And that's the type of thing someone says when their argument is being eroded away.
So now it's about being out of position? I thought it was about taking too long to hit a shot.
Tell me why it isn't common sense to say that not everyone taking more than 60 seconds has been penalized? I can't prove it, as I do not have a vault of video or pour through (nor the time), but to turn the argument around, prove to me that everyone has. You can't prove it either. Therefore we have to go to 'common sense'. Doesn't mean I'm losing the argument. In other words, I'm not losing the arugment because you think I am.
I can only conclude that you've not read the rules, or you've read them but not thought about how they work.
"Out of position" is inextricably connected to this discussion because it is a basic part of the rule that is being enforced.
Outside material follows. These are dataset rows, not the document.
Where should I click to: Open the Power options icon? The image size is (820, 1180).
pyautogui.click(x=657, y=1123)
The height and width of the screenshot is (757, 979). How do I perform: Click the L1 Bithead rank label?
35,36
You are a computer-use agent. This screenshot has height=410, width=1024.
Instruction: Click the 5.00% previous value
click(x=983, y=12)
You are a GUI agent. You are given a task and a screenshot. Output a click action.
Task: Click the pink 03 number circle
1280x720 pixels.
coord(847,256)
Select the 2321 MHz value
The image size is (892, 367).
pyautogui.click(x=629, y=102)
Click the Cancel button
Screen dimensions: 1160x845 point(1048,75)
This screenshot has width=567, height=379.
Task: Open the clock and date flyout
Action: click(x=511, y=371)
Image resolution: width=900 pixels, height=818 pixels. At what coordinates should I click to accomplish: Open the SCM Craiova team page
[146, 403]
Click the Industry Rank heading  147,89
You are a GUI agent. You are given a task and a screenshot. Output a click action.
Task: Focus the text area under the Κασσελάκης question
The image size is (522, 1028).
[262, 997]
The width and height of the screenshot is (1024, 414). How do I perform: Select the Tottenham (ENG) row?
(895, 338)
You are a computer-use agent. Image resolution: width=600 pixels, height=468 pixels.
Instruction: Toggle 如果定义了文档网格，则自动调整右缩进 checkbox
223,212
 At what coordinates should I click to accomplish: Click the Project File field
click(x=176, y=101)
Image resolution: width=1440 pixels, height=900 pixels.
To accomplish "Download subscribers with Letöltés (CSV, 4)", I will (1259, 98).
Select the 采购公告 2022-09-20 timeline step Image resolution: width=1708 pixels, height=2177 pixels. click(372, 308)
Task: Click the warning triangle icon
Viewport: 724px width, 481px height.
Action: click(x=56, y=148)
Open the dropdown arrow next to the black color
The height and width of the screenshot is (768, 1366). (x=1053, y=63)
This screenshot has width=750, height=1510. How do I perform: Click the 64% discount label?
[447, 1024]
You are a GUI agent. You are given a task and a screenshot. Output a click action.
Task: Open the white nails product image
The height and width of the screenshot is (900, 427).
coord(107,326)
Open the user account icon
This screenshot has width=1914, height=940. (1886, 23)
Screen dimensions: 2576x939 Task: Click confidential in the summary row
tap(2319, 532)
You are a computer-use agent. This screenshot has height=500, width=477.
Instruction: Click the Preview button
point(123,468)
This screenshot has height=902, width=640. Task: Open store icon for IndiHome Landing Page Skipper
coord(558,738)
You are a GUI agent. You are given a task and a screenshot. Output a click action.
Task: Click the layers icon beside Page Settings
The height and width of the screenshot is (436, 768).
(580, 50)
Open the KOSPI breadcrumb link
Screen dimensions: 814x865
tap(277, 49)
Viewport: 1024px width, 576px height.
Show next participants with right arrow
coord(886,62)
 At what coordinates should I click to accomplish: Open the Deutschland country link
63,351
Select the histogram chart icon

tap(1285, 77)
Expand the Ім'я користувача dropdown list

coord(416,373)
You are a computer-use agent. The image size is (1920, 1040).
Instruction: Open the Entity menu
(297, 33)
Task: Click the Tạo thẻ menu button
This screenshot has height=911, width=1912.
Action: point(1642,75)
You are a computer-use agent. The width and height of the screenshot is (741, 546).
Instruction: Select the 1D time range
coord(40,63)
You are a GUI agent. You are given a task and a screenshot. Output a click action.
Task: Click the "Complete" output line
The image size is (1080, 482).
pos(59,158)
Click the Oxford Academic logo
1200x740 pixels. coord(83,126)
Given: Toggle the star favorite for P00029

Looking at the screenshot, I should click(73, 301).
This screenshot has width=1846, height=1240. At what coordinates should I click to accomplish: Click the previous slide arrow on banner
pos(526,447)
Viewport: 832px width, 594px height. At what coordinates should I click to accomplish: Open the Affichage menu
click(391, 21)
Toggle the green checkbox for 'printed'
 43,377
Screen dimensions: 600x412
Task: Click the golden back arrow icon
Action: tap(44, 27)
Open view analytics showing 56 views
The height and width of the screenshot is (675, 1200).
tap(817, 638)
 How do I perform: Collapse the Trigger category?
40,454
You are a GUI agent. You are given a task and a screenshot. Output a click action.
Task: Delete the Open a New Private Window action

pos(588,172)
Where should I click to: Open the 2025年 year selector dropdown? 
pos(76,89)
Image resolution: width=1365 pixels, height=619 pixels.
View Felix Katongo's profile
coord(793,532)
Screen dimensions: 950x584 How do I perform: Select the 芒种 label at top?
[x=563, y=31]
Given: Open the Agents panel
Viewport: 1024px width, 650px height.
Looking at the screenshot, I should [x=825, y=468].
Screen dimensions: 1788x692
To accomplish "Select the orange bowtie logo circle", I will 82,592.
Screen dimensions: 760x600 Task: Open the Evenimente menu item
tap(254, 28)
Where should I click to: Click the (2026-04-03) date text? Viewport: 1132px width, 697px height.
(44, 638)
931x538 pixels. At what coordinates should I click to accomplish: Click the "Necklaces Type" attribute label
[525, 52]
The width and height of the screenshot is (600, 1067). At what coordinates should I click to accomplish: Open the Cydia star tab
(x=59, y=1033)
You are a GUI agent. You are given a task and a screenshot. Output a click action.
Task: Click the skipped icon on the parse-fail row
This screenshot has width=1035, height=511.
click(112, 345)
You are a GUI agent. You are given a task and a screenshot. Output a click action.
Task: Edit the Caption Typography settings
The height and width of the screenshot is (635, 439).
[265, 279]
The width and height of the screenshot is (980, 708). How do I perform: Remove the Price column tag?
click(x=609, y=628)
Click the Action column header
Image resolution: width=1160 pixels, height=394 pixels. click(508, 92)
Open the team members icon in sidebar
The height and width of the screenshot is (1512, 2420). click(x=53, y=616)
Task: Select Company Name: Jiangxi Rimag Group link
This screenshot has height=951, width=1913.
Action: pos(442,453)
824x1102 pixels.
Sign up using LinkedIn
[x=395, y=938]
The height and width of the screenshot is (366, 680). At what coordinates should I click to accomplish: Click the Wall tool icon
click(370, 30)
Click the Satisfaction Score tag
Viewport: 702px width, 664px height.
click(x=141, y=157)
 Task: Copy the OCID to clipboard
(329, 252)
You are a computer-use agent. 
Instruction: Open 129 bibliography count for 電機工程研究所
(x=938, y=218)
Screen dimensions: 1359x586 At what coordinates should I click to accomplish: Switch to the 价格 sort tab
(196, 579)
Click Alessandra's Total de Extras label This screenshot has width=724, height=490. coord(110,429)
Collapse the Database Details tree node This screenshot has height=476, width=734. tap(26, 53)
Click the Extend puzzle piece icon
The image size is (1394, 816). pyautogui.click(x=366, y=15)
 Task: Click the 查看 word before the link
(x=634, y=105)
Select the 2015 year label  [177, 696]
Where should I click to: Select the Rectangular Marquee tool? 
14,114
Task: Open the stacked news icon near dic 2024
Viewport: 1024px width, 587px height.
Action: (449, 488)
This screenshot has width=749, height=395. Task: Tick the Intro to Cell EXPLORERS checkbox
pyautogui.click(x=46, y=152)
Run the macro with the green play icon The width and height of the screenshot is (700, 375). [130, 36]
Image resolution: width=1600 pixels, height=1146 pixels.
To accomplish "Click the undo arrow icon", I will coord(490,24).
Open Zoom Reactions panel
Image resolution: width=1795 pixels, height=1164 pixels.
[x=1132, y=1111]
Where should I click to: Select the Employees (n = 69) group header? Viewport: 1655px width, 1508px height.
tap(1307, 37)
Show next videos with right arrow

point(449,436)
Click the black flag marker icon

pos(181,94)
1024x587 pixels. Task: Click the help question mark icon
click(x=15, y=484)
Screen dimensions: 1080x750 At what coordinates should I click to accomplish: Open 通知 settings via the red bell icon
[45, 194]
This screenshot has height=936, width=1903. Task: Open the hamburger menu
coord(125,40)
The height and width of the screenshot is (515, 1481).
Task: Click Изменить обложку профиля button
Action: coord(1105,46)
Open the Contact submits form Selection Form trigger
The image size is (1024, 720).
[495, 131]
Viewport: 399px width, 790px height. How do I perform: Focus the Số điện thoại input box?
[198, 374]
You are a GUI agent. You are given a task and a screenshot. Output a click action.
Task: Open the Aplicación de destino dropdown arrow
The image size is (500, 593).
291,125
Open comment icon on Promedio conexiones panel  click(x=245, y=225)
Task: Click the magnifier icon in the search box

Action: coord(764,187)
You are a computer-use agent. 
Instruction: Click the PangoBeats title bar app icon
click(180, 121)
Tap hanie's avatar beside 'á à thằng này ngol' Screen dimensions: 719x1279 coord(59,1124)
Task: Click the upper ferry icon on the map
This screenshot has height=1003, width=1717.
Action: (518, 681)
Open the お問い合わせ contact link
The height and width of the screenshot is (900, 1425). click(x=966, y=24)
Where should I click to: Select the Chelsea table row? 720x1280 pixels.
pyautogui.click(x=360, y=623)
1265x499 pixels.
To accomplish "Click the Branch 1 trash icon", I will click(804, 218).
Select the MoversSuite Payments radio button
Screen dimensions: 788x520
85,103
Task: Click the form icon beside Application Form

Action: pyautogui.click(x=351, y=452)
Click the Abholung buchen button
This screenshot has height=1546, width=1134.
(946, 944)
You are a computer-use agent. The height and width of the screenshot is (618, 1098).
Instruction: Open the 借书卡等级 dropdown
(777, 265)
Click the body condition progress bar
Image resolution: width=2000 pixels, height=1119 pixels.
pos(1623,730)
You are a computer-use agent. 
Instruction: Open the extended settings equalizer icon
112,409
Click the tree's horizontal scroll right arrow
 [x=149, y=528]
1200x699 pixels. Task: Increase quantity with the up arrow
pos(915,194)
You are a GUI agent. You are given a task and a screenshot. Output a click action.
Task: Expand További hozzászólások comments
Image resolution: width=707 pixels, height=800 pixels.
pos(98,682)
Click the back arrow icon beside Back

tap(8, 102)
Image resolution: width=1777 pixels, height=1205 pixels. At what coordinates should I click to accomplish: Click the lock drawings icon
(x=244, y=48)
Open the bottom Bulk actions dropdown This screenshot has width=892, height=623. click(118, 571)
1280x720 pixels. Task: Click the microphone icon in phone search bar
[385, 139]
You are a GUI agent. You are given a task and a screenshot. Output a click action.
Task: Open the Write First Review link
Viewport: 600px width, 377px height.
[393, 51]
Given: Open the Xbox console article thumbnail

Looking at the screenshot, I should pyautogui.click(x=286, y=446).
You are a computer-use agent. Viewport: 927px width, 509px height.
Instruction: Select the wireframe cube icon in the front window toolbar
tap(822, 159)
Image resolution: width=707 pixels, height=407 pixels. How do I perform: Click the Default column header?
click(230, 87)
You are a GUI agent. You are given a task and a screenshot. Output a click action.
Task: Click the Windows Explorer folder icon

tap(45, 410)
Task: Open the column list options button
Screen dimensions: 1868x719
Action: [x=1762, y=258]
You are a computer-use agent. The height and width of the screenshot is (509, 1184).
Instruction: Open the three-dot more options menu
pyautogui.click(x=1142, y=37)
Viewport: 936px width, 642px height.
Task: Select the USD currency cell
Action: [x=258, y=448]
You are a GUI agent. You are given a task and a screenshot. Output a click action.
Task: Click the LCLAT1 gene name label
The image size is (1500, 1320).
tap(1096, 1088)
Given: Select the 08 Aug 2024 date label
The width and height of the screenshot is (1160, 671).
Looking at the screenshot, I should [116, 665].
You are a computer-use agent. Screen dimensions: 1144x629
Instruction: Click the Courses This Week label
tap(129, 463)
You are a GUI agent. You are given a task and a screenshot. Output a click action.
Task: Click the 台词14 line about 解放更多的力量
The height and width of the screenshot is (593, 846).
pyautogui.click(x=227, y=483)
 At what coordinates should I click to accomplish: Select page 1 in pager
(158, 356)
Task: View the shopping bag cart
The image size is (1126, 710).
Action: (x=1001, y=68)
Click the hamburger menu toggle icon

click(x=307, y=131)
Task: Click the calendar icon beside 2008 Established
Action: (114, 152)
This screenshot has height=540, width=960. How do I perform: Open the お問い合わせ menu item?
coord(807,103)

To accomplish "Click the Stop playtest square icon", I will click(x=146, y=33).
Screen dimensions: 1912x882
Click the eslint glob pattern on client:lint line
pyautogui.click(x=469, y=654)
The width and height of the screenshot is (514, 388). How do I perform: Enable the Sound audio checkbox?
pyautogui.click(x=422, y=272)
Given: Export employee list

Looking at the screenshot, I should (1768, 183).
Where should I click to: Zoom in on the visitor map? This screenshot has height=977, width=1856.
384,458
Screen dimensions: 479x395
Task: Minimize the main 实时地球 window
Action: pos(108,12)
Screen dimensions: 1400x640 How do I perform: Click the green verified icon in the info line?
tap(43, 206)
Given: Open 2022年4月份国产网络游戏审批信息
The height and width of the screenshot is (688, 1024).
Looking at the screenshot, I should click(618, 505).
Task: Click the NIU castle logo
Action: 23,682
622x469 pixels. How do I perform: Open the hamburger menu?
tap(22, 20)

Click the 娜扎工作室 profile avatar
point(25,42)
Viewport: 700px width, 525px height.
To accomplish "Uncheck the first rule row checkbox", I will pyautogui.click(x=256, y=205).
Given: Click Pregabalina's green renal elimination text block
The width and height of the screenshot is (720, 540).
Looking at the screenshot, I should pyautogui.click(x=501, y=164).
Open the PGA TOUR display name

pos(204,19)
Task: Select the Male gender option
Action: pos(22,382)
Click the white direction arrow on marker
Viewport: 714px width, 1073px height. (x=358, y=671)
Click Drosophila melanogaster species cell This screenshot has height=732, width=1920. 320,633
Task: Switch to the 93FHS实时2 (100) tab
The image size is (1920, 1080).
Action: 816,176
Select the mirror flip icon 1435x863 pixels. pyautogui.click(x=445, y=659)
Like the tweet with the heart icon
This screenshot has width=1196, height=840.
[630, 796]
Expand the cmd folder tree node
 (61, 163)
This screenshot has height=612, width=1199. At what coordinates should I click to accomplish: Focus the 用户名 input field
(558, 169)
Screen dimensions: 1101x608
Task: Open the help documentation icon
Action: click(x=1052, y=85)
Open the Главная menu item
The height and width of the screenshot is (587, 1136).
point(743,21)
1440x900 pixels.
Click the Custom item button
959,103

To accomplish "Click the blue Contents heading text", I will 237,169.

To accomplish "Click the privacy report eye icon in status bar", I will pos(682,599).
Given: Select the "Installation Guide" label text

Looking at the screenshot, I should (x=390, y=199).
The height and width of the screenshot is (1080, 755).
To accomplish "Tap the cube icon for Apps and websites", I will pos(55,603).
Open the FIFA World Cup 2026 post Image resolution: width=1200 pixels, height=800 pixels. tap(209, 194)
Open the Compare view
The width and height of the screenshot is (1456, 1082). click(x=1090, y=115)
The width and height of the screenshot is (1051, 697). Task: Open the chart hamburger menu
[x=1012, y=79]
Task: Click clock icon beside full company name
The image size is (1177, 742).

The rule goes on to define quite clearly and specifically what "out of position" means. What is the importance of being out of position? Read on in the rule to find
this in the clearly labeled "Pace of Play Rules" section.
1. The player takes more than sixty (60) seconds to play one shot, including putts; and/or
2. The player exceeds the average amount of time for the total strokes taken on a given hole by more than ten (10) seconds.
There is no penalty if a group is not "out of position." No one who is keeping up with the group ahead needs to be timed. This is not arbitrary, this is not an oversight, this is completely sensible.
Your side is the one making an extraordinary claim---that the rules are being unfairly applied---so you need to support that. We have a rule which, while it could perhaps be written more clearly, does not approach brocks' hyperbolic criticism. It does have cases of discretion in terms of when to start the clock. From Folz' quote above, it seems that this discretion was used both reasonably and in Pressel's favor. So unless you have some evidence that Folz was wrong and the official was starting the clock as soon as he possibly could, you can't complain about abuse of that discretion in this case: it didn't contribute to the penalty.
The group was clearly out of position, the reports are that they had two warnings. That is consistent with the rule which states that, once they've been determined to be out of position, they should be warned and given a chance to catch up or improve their position. So it sounds to me like they were out of position and warned, given a chance to imrpove, and warned that they did not. At that point they should be (and it seems, were) put on the clock.
So the evidence we have sure seems to indicate that the rule was applied as it was written, and that if anything, discretion was used to lessen the likelihood of a penalty.
If you have any facts to support your claim (gut feelings don't count), please present them. As it is, you are arguing for suspension of a rule because the situation was "important." That is the only thing I've seen in this thread that matches the definition of "arbitrary."